- WORK ORDER: Could you retype exactly the line containing "This screenshot has width=1286, height=642." and every line after it in the data below, leaving out the pictures?
---+---
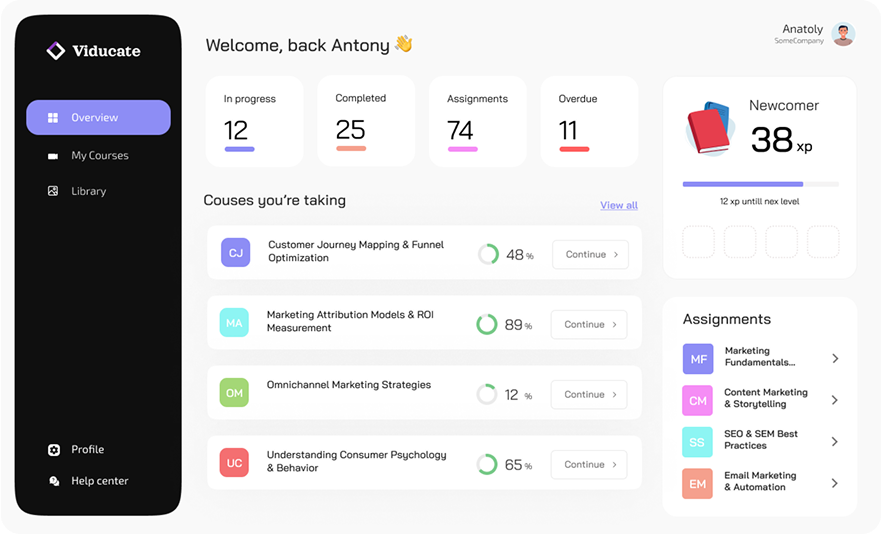Click the first empty badge slot
Image resolution: width=882 pixels, height=534 pixels.
pyautogui.click(x=699, y=242)
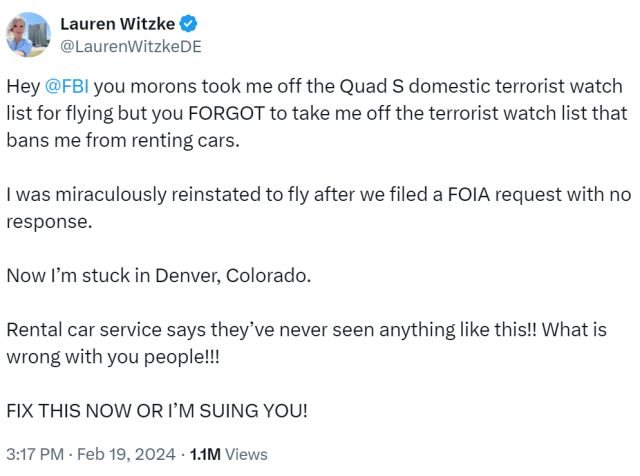The height and width of the screenshot is (476, 640).
Task: Visit the @LaurenWitzkeDE handle
Action: (x=131, y=47)
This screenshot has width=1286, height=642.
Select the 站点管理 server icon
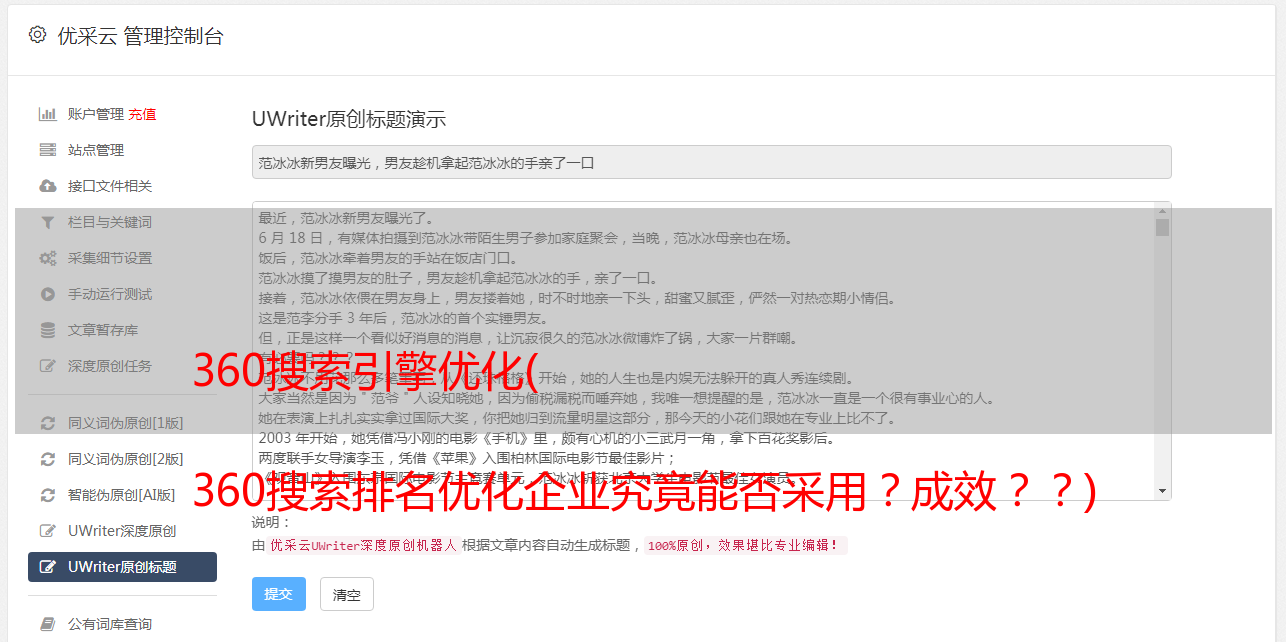pos(47,150)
---+---
- WRITTEN ANSWER:
This screenshot has width=1286, height=642.
Select the 站点管理 server icon
pos(47,150)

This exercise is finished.